# Exercise brief:
The required result is an exact copy of every line from the one with "Click the Schrimer test link" through the last line below, with the pictures left out.

Stored items:
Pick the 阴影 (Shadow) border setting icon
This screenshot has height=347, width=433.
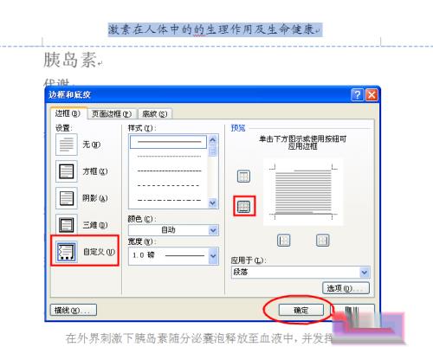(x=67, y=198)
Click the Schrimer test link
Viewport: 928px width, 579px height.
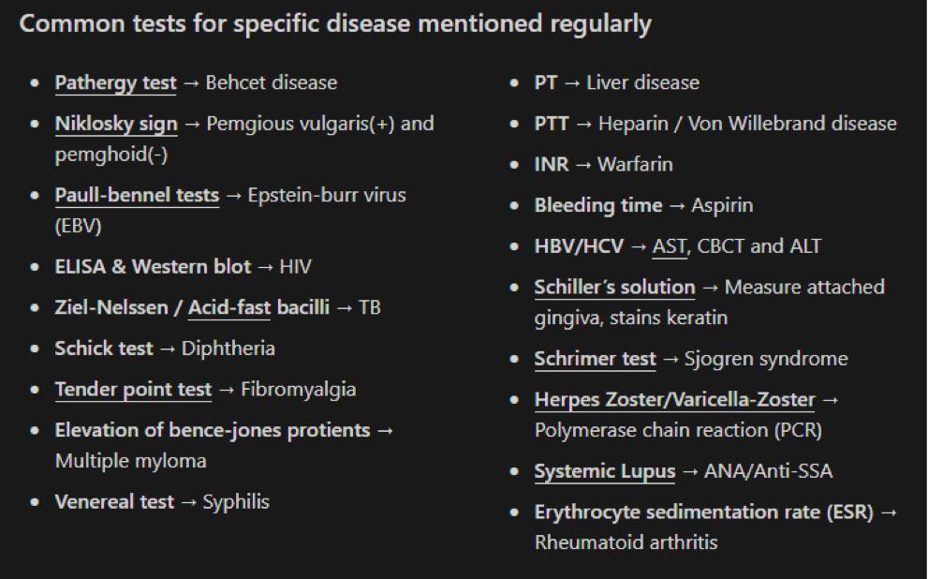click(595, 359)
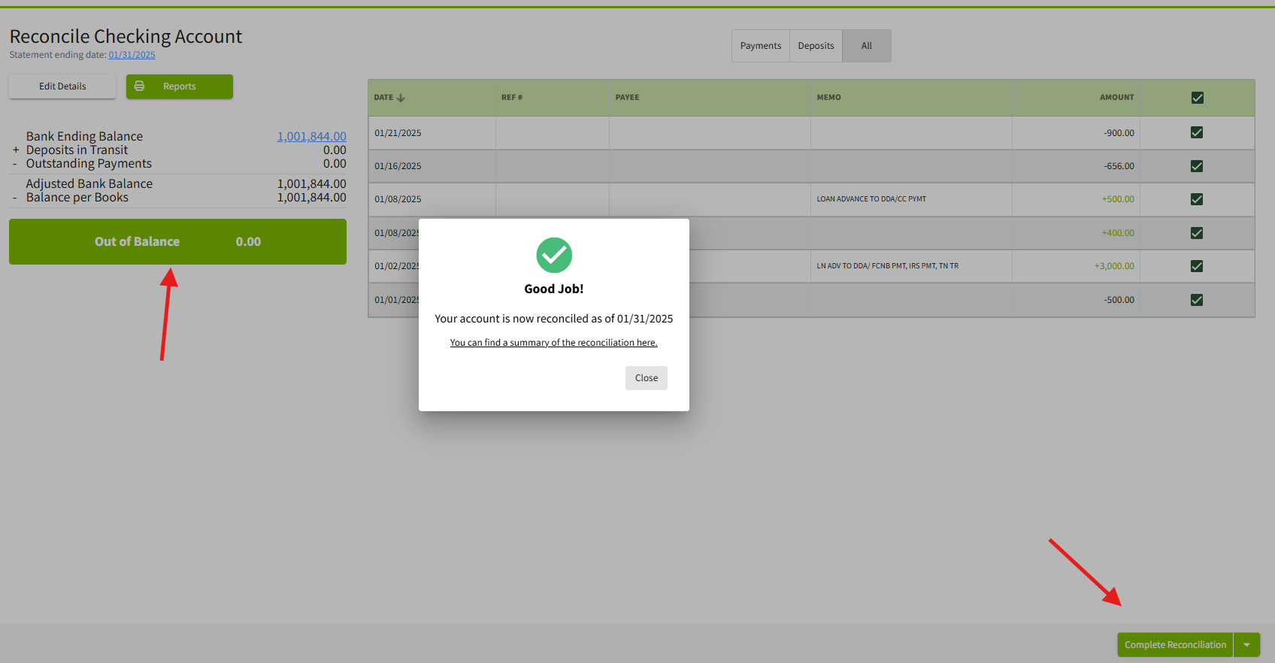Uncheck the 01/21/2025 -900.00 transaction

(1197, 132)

# Answer to this exercise:
Click the Schrimer test link
Viewport: 928px width, 579px height.
click(595, 359)
Uncheck the 01/21/2025 -900.00 transaction

(1197, 132)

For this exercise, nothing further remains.